The feeling inside of me sometimes that I call God is very much inside of me today. It’s a mix of joy, glow and meaning.
I was reading a book sent to me last week.
It was mailed to me by a woman I have never met or spoken with – Sister Lucy, a Catholic church nun.
She sent me a book that I had read some years ago but had lost and forgotten.
Re-reading it – it’s the “New Seeds Of Contemplation” by the Trappist Thomas Merton, I remember how important it was to me. I spent a year on a mountain (2000) in contemplation of my life while studying the books and journals of Merton, who died years ago in a freak hotel electrical accident.
The experience – I wrote a book about it called Running To The Mountain – changed my life.
What a loss Merton’s death was.
But I am grateful to him all the time, usually every day. He was my prophet of change, solitude, faith, and contemplation. And he was dead long before I read his brilliant works.

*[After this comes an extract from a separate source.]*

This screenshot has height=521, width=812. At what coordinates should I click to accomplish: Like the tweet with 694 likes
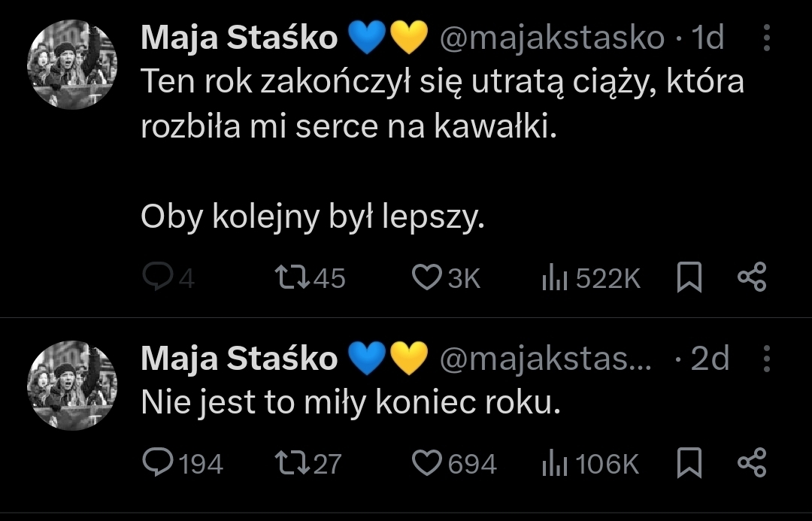click(x=428, y=463)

It was the perfect book for me. Merton was deeply religious, but he was careful to write not only for the converted or Christian faithful but for people who just wanted some faith and grace in their lives.
People like me.
“The book,” he wrote in the preface,” has no other end or idea in view than what should be the ordinary fullfillment of the Christian life of grace. Therefore everything said here can be applied to anyone, not only in the monastery but also in the world.”
This book was prescient; it was almost as if he foresaw the abandonment of his clear understanding of the Christian ethic for the new and cancerous and destructive Christian ethos, not of grace, but of political power, money, domination, and bigotry.
Like the country, so much of Christianity often seems to have shed its sense of morality and compassion and turned angry and cruel like our politics.
I’m sorry I missed the Merton Christianity, but grateful for the guide to grace. I know it still exists in many Christians, but they seem to have been outshouted.
I have no idea how Sister Lucy understood why this book was essential to me; she did give a clue in her humbling handwritten letter, stuffed into the book, and she meant a great deal to me.
Letters like that go right into my heart.
“Jon, I Thought you might like some more books on Thomas Merton. God bless you for all you do for so many – your writing, your work at Bishop Gibbons, and the Mansion. You are special, Sister Lucy.”
You are pretty special, Sister Lucy, to send me that book. God bless you.
I reread your book, “Running to the Mountain,” a couple of months ago, and it’s interesting that you’ve mentioned it more than once in recent days. Also interesting is how you were able to pretty much map out a good bit of your future life in those very early days of change and contemplation. After that, I read all of your books, even the ones that weren’t about mountains, farms, or dogs. 🙂
Thanks Mary, it’s my favorite book and I’m only just beginning to appreciate what it did for me.